4.8.2.2. Service Account

class site::service_account {
  include '::ssh'

  $_svc_account_user    = 'svcuser'
  $_svc_account_group   = 'svcgroup'
  $_svc_account_id      = '1779'
  $_svc_account_homedir = "/var/local/${_svc_account_user}"

  # Since this is a service account, automatically generate an SSH key for
  # the user and store it on the Puppet master for distribution.
  $_svc_account_ssh_private_key = ssh_autokey($_svc_account_user, '2048', true)
  $_svc_account_ssh_public_key  = ssh_autokey($_svc_account_user, '2048')

  group { $_svc_account_group:
    gid       => $_svc_account_id,
    allowdupe => false,
  }

  user { $_svc_account_user:
    uid        => $_svc_account_id,
    allowdupe  => false,
    gid        => $_svc_account_group,
    home       => $_svc_account_homedir,
    managehome => true,
    shell      => '/bin/bash'
  }

  file { "${_svc_account_homedir}/.ssh":
    ensure => directory,
    owner  => $_svc_account_user,
    group  => $_svc_account_group,
    mode   => '0600'
  }

  file { "${_svc_account_homedir}/.ssh/id_rsa":
    mode    => '0600',
    owner   => $_svc_account_user,
    group   => $_svc_account_group,
    content => $_svc_account_ssh_private_key
  }

   # In SIMP sshd is configured to use authorized_keys files in /etc/ssh/local_keys
  file { "/etc/ssh/local_keys/${_svc_account_user}":
    owner  => 'root',
    group  => $_svc_account_group,
    mode   => '0644',
    content => "ssh-rsa ${_svc_account_ssh_public_key}"
  }

  sudo::user_specification { $_svc_account_user:
    user_list => [$_svc_account_user],
    host_list => [$facts['fqdn']],
    runas     => 'root',
    cmnd      => ['/bin/cat /var/log/app.log'],
    passwd    => false
  }

  # Allow this service account from everywhere
  pam::access::rule { "Allow ${_svc_account_user}":
    users   => [$_svc_account_user],
    origins => ['ALL']
  }
}

4.8.2.3. Testing

The table below lists the steps to test that the configuration was applied correctly.

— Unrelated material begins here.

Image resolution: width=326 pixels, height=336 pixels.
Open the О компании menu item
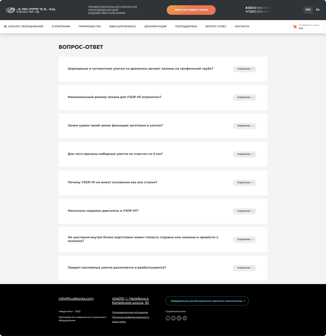(x=61, y=26)
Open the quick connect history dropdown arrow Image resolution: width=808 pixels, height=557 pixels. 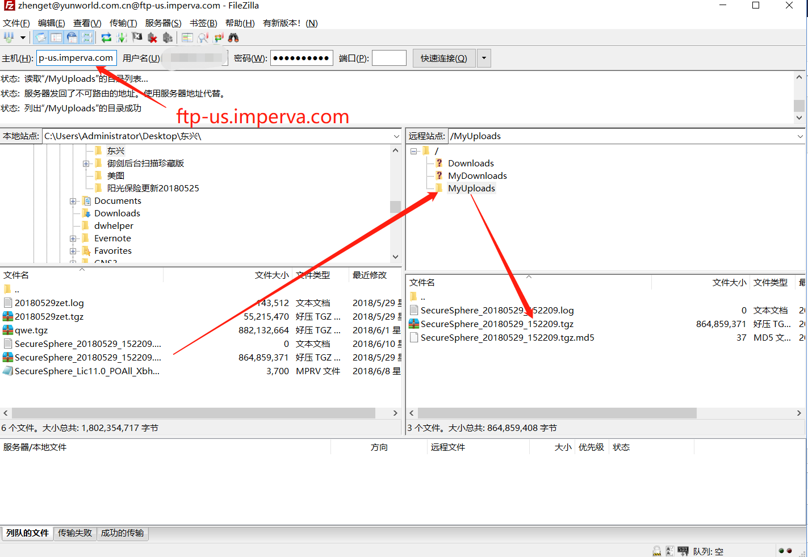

  1. Log on to a server that has the template code configuration applied.
  2. Type su - <USERNAME>
  3. Type exec /usr/bin/ssh-agent /bin/bash to ensure that ssh-agent has a shell running.
  4. Type /usr/bin/ssh-add to attach the user’s certificates.
  5. Optional: Type /usr/bin/ssh-add -l to double check that the user’s certificates were added successfully.
  6. Type ssh <HOST> to SSH to a target machine that has the template code configuration applied.

If successful, the user should be authenticated and gain access to the target machine without entering a password.

If the user is prompted for a password, check to see if the permissions are set up properly and that the certificate keys are in the correct locations. In addition, check the /etc/security/access.conf file to ensure that it contains the user or user’s group in an allow statement. See access.conf(5) for details.